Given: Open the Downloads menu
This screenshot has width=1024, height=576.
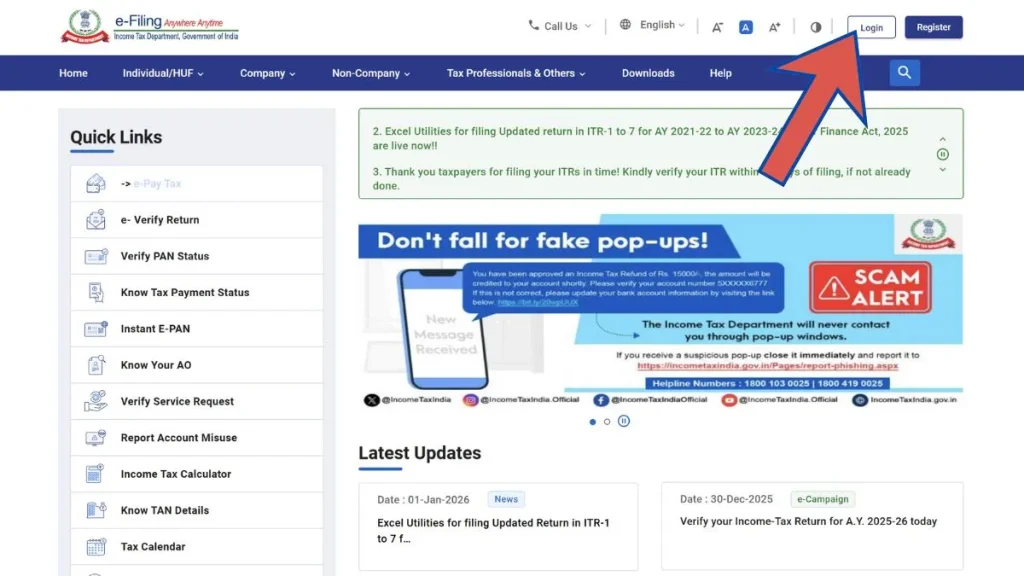Looking at the screenshot, I should tap(647, 72).
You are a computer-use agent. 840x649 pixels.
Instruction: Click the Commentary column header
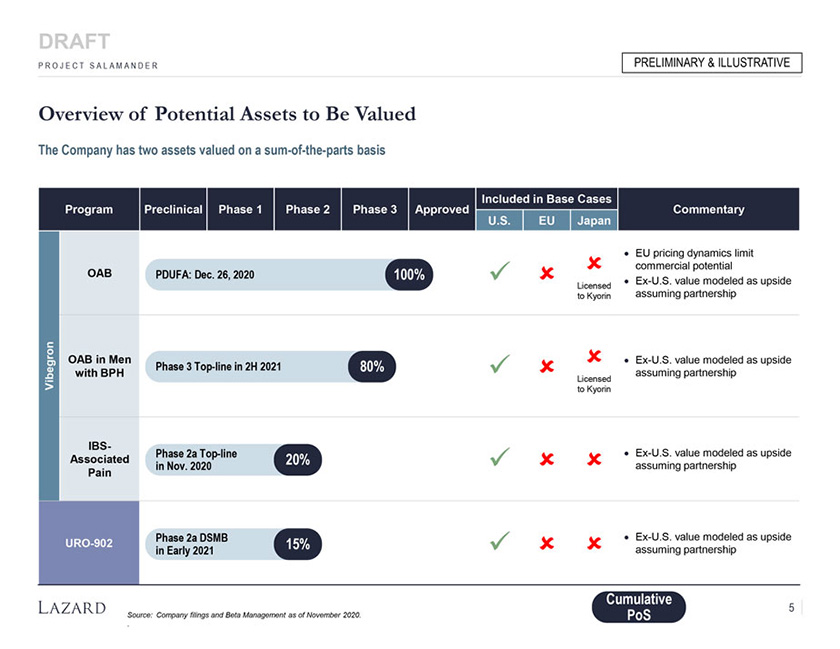[708, 209]
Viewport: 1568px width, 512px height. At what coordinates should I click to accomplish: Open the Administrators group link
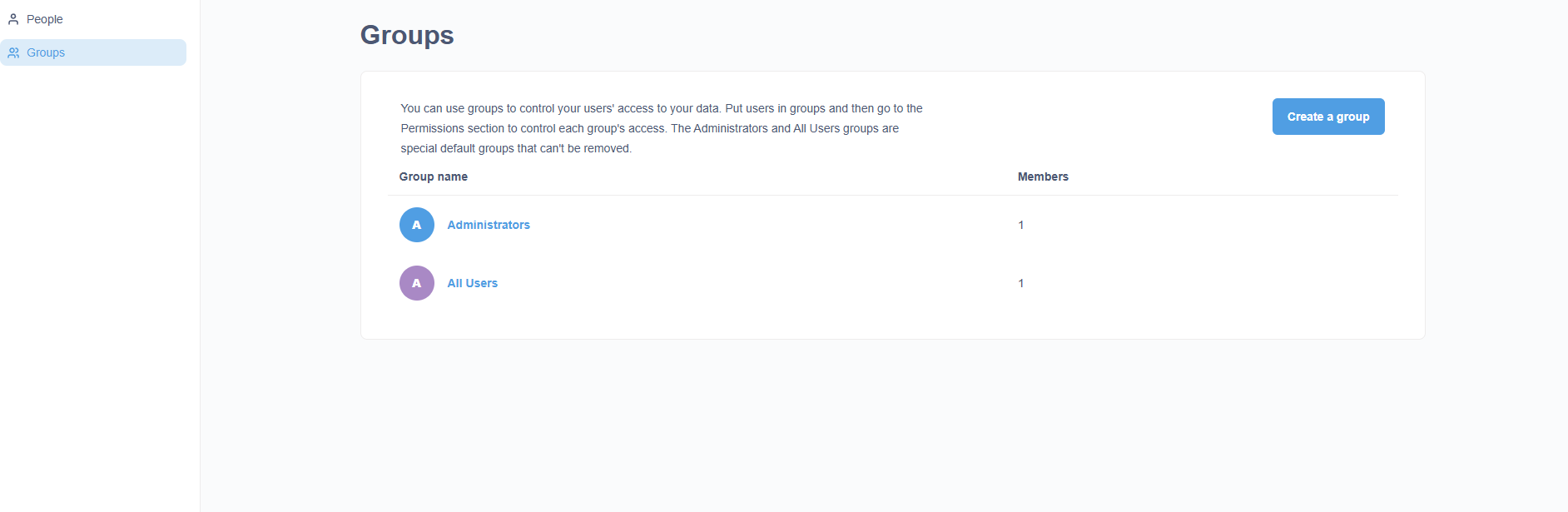(489, 225)
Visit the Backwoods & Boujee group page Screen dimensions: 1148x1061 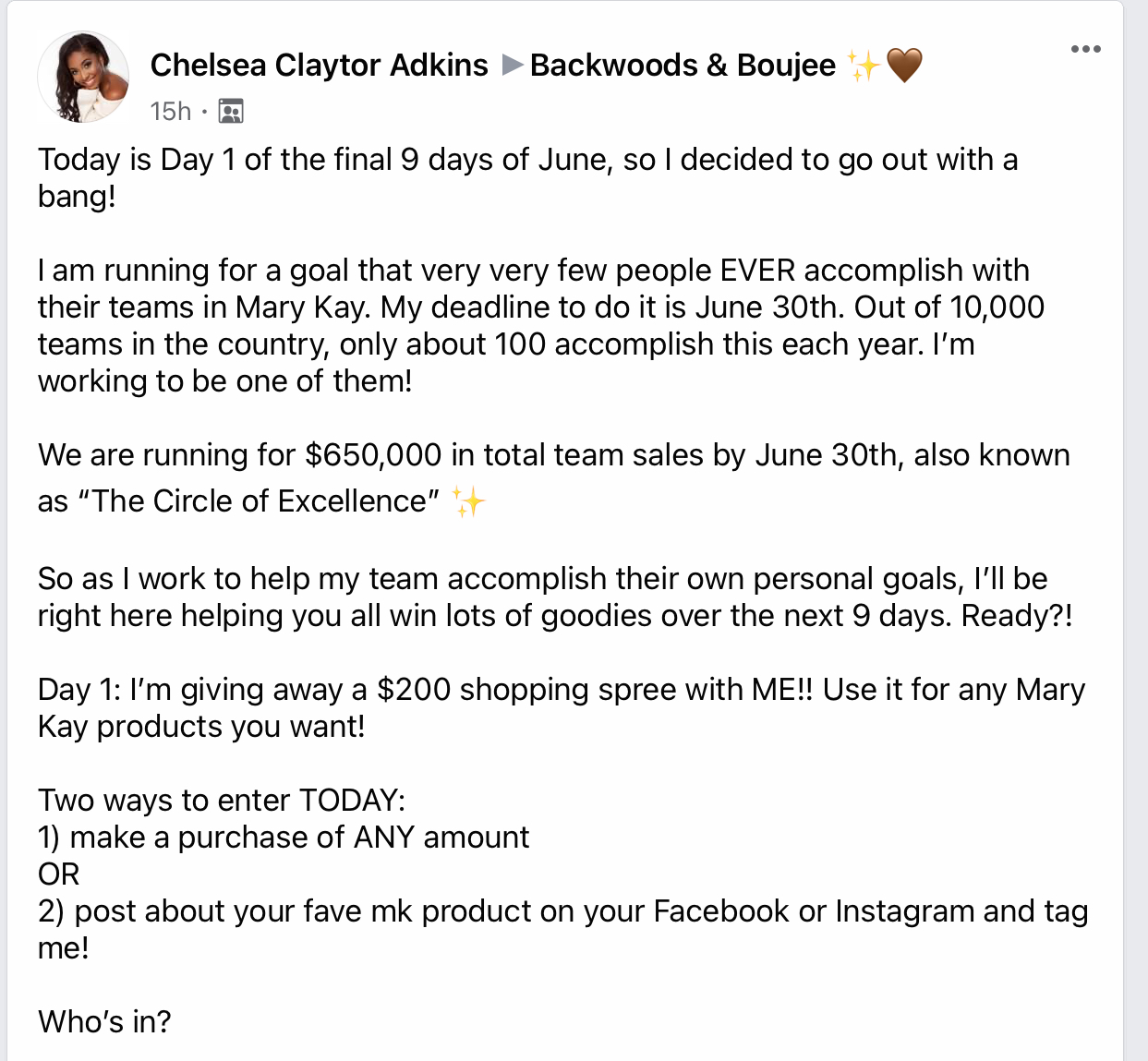point(683,65)
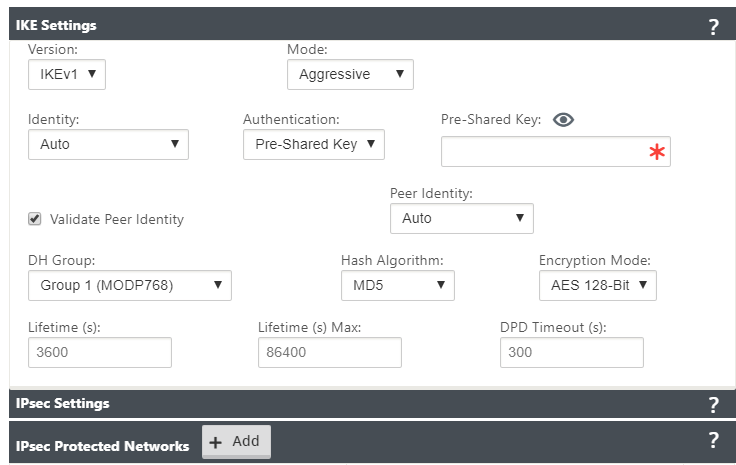The height and width of the screenshot is (465, 736).
Task: Open the Encryption Mode dropdown
Action: tap(598, 285)
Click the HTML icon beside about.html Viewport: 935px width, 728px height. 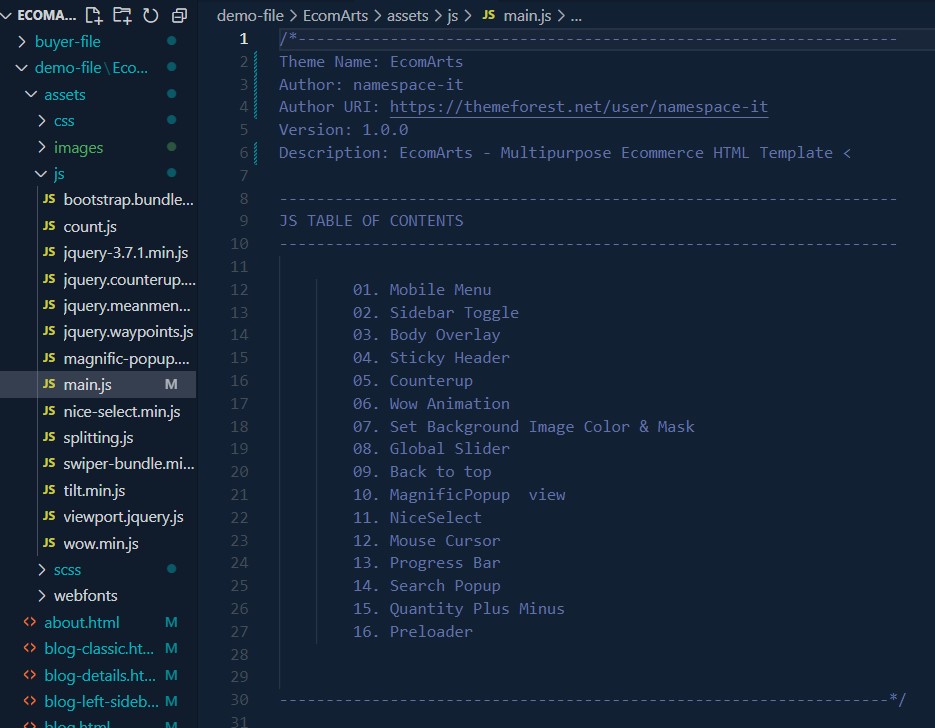pos(30,622)
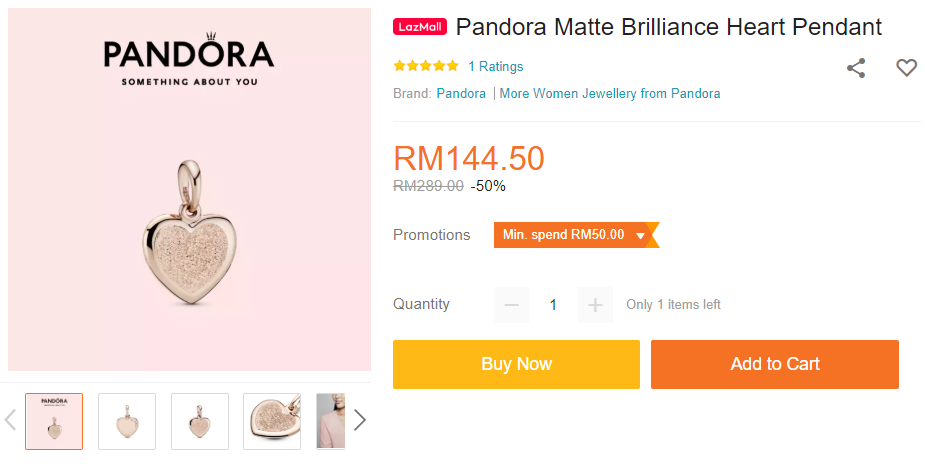This screenshot has height=466, width=925.
Task: Add product to wishlist with heart icon
Action: [x=906, y=68]
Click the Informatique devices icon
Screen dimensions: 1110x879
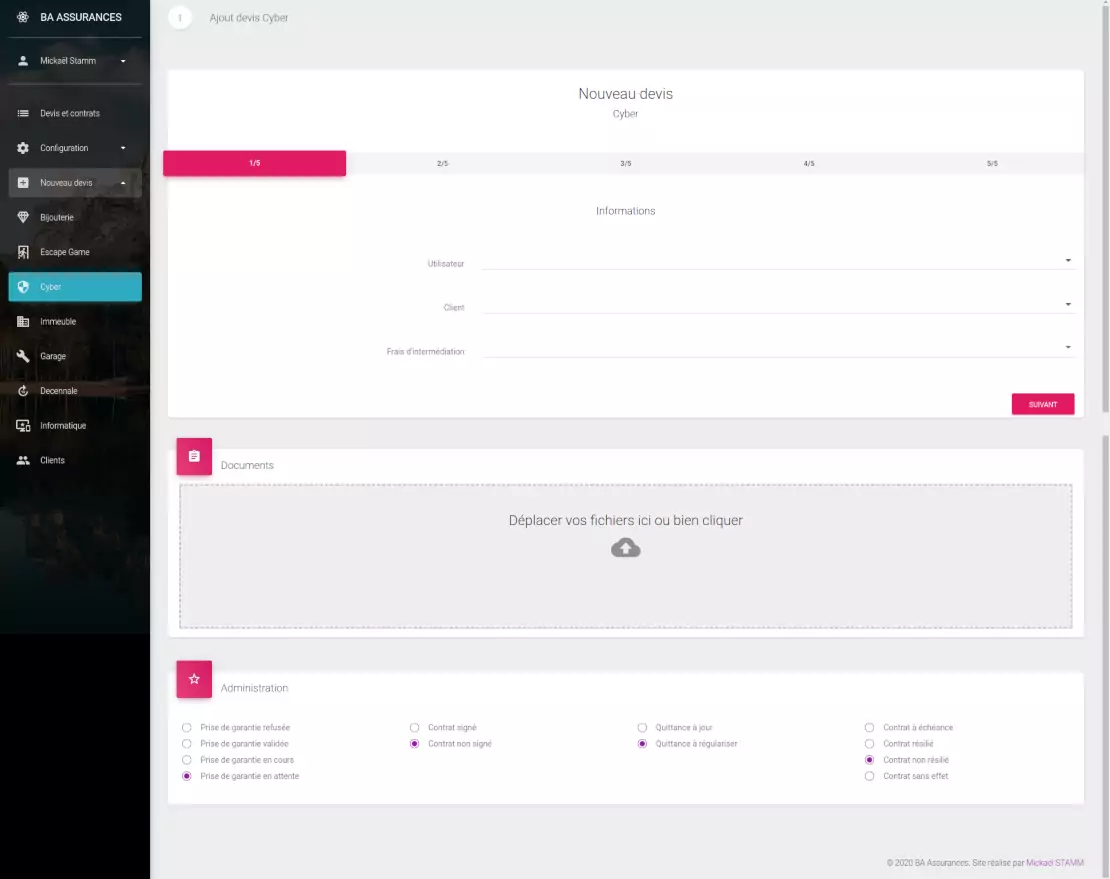click(23, 426)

■ ABOUT THIS TASK ■
Nothing but the lines from the one that holds "Click the Informatique devices icon" through the end of the data should appear, written out exactly, without pictures.

■ SOLUTION ■
Click the Informatique devices icon
Screen dimensions: 1110x879
click(23, 426)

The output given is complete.